=== Your instructions ===
Could you extract every entry below and reproduce it exactly?

=== Data ===

════

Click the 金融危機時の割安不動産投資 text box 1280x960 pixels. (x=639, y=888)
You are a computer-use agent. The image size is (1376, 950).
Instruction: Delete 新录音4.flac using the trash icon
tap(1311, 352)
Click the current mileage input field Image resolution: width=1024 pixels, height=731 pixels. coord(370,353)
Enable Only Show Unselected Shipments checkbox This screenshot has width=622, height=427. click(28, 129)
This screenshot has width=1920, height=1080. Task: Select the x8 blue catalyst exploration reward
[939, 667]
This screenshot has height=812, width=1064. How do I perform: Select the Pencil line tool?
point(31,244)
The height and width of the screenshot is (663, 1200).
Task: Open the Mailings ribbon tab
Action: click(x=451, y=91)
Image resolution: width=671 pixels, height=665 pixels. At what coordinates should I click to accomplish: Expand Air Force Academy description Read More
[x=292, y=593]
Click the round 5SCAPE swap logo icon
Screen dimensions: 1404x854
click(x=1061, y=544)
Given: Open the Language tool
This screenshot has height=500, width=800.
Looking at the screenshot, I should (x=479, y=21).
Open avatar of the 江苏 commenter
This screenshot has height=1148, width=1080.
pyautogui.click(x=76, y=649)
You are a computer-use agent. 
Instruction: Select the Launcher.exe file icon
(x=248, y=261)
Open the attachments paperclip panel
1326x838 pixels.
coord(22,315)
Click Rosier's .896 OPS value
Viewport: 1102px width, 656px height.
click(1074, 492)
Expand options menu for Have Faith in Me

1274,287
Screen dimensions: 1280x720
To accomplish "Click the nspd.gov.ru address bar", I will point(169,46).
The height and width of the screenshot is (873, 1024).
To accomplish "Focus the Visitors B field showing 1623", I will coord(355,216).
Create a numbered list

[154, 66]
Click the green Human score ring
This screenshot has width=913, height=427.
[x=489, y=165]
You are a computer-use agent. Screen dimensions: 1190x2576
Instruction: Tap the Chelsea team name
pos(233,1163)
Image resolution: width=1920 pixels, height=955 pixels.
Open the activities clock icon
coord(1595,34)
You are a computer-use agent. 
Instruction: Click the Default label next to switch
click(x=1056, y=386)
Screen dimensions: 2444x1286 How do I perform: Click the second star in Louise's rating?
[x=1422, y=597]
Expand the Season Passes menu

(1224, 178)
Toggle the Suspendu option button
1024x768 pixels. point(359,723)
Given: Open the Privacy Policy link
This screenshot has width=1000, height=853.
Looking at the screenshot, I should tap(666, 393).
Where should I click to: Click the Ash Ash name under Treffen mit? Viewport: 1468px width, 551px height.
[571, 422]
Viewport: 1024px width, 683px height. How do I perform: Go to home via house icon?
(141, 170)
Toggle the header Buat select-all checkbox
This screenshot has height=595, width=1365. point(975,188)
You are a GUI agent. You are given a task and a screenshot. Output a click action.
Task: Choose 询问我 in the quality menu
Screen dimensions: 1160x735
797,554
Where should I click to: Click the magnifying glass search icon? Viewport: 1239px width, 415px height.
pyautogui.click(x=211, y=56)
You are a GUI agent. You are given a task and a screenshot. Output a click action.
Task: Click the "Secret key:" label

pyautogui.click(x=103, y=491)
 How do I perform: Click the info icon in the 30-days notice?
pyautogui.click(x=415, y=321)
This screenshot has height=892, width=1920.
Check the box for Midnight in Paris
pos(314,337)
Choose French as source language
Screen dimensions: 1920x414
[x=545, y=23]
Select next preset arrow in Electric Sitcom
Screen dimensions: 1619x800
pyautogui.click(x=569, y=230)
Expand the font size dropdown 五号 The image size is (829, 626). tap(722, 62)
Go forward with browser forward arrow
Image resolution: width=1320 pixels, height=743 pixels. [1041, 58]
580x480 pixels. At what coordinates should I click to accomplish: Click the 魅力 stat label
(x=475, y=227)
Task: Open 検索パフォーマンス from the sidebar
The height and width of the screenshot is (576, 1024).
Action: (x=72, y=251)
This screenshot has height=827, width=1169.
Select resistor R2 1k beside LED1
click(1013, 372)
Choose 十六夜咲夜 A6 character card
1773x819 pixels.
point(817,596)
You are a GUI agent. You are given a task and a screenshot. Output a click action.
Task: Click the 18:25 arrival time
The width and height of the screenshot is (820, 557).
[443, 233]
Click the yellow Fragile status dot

════

=== Response to the exercise ===
Click the 金融危機時の割安不動産投資 text box 1280x960 pixels. (x=639, y=888)
You are a computer-use agent. The image size is (1376, 950).
Instruction: Delete 新录音4.flac using the trash icon
tap(1311, 352)
Click the current mileage input field Image resolution: width=1024 pixels, height=731 pixels. coord(370,353)
Enable Only Show Unselected Shipments checkbox This screenshot has width=622, height=427. click(28, 129)
This screenshot has width=1920, height=1080. Task: Select the x8 blue catalyst exploration reward
[939, 667]
This screenshot has height=812, width=1064. How do I perform: Select the Pencil line tool?
point(31,244)
The height and width of the screenshot is (663, 1200).
Task: Open the Mailings ribbon tab
Action: click(x=451, y=91)
Image resolution: width=671 pixels, height=665 pixels. At what coordinates should I click to accomplish: Expand Air Force Academy description Read More
[x=292, y=593]
Click the round 5SCAPE swap logo icon
Screen dimensions: 1404x854
click(x=1061, y=544)
Given: Open the Language tool
This screenshot has height=500, width=800.
Looking at the screenshot, I should (x=479, y=21).
Open avatar of the 江苏 commenter
This screenshot has height=1148, width=1080.
pyautogui.click(x=76, y=649)
You are a computer-use agent. 
Instruction: Select the Launcher.exe file icon
(x=248, y=261)
Open the attachments paperclip panel
1326x838 pixels.
coord(22,315)
Click Rosier's .896 OPS value
Viewport: 1102px width, 656px height.
click(1074, 492)
Expand options menu for Have Faith in Me

1274,287
Screen dimensions: 1280x720
To accomplish "Click the nspd.gov.ru address bar", I will point(169,46).
The height and width of the screenshot is (873, 1024).
To accomplish "Focus the Visitors B field showing 1623", I will coord(355,216).
Create a numbered list

[154, 66]
Click the green Human score ring
This screenshot has width=913, height=427.
[x=489, y=165]
You are a computer-use agent. Screen dimensions: 1190x2576
Instruction: Tap the Chelsea team name
pos(233,1163)
Image resolution: width=1920 pixels, height=955 pixels.
Open the activities clock icon
coord(1595,34)
You are a computer-use agent. 
Instruction: Click the Default label next to switch
click(x=1056, y=386)
Screen dimensions: 2444x1286 How do I perform: Click the second star in Louise's rating?
[x=1422, y=597]
Expand the Season Passes menu

(1224, 178)
Toggle the Suspendu option button
1024x768 pixels. point(359,723)
Given: Open the Privacy Policy link
This screenshot has width=1000, height=853.
Looking at the screenshot, I should tap(666, 393).
Where should I click to: Click the Ash Ash name under Treffen mit? Viewport: 1468px width, 551px height.
[571, 422]
Viewport: 1024px width, 683px height. How do I perform: Go to home via house icon?
(141, 170)
Toggle the header Buat select-all checkbox
This screenshot has height=595, width=1365. point(975,188)
You are a GUI agent. You are given a task and a screenshot. Output a click action.
Task: Choose 询问我 in the quality menu
Screen dimensions: 1160x735
797,554
Where should I click to: Click the magnifying glass search icon? Viewport: 1239px width, 415px height.
pyautogui.click(x=211, y=56)
You are a GUI agent. You are given a task and a screenshot. Output a click action.
Task: Click the "Secret key:" label

pyautogui.click(x=103, y=491)
 How do I perform: Click the info icon in the 30-days notice?
pyautogui.click(x=415, y=321)
This screenshot has height=892, width=1920.
Check the box for Midnight in Paris
pos(314,337)
Choose French as source language
Screen dimensions: 1920x414
[x=545, y=23]
Select next preset arrow in Electric Sitcom
Screen dimensions: 1619x800
pyautogui.click(x=569, y=230)
Expand the font size dropdown 五号 The image size is (829, 626). tap(722, 62)
Go forward with browser forward arrow
Image resolution: width=1320 pixels, height=743 pixels. [1041, 58]
580x480 pixels. At what coordinates should I click to accomplish: Click the 魅力 stat label
(x=475, y=227)
Task: Open 検索パフォーマンス from the sidebar
The height and width of the screenshot is (576, 1024).
Action: (x=72, y=251)
This screenshot has height=827, width=1169.
Select resistor R2 1k beside LED1
click(1013, 372)
Choose 十六夜咲夜 A6 character card
1773x819 pixels.
point(817,596)
You are a GUI agent. You are given a task and a screenshot. Output a click action.
Task: Click the 18:25 arrival time
The width and height of the screenshot is (820, 557).
[443, 233]
Click the yellow Fragile status dot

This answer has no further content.